Tim with Barry and the rest of the schmucks.

I have recently been looking to foreign films for inspiration and apparently so has Hollywood.  From Death at a Funeral to Let the Right One In, many foreign films are being remade by Hollywood.  I have never seen the French comedy Le Diner de Cons, that this movie is based on, so I have no idea how similar they are.

Tim is trying to work his way up the executive ladder.  After impressing his boss with a business idea, he gets invited to his monthly dinner party.  Each person must bring with them an idiot.  Tim runs into Barry with his car while Barry is trying to pick up a dead mouse.  Barry is completely gullible and annoyingly honest.  Barry believes a co-worker can mentally control him.

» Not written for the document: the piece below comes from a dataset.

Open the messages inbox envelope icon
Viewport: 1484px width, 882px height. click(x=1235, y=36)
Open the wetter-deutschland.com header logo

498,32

Although the previews lead you to believe otherwise, the dinner party does not happen until the last quarter of the film.  First Barry has to invite Tim's overly stimulated stalker, Darla, over to Tim's apartment.  They once dated and she is a psycho still in love with him.  She and Barry get into a fight that is truly hysterical.  Barry also accidentally breaks Tim up with his girlfriend Julie.

My favorite scene comes next when Tim has a business lunch with some important potential clients.  They expected Julie to be there.  While Tim is making up an excuse Darla shows up, at Barry's behest, and pretends to be Julie. 

Finally at the dinner, everyone's moron gets a chance to show off, or at least look stupid.  The funniest and saddest moment is when Barry announces that he lost his wife's clitoris.  You have to see it.  At the dinner both Barry and Tim grow and decide to be the men they want to be.  Barry even has a show down with his co-worker.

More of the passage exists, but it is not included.